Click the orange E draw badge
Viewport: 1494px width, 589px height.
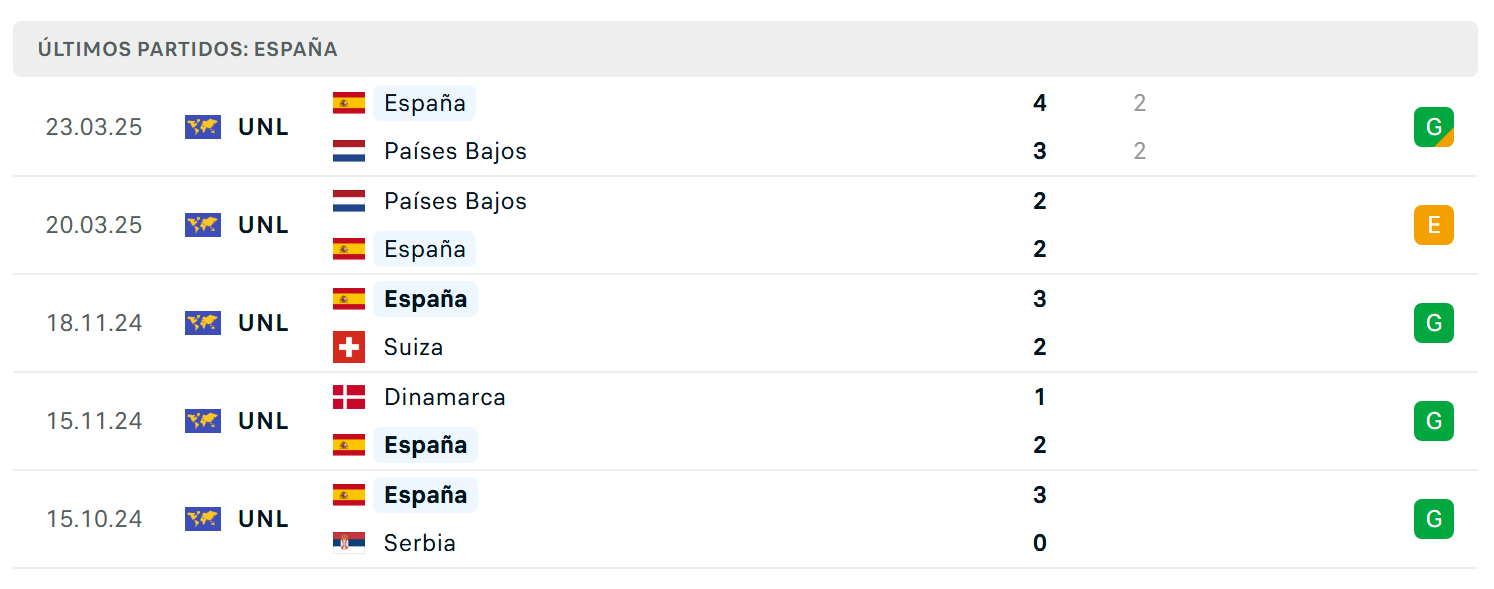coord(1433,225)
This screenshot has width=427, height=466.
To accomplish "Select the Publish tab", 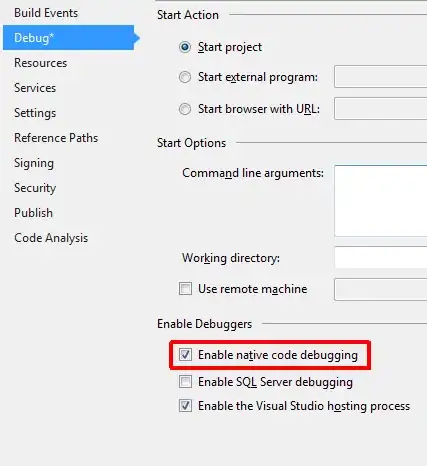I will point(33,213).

Task to complete: Please count the lines in the items above that contain the string "height", treating uppercase and lowercase as different. Reply with the number only.

Solution to the exercise: 2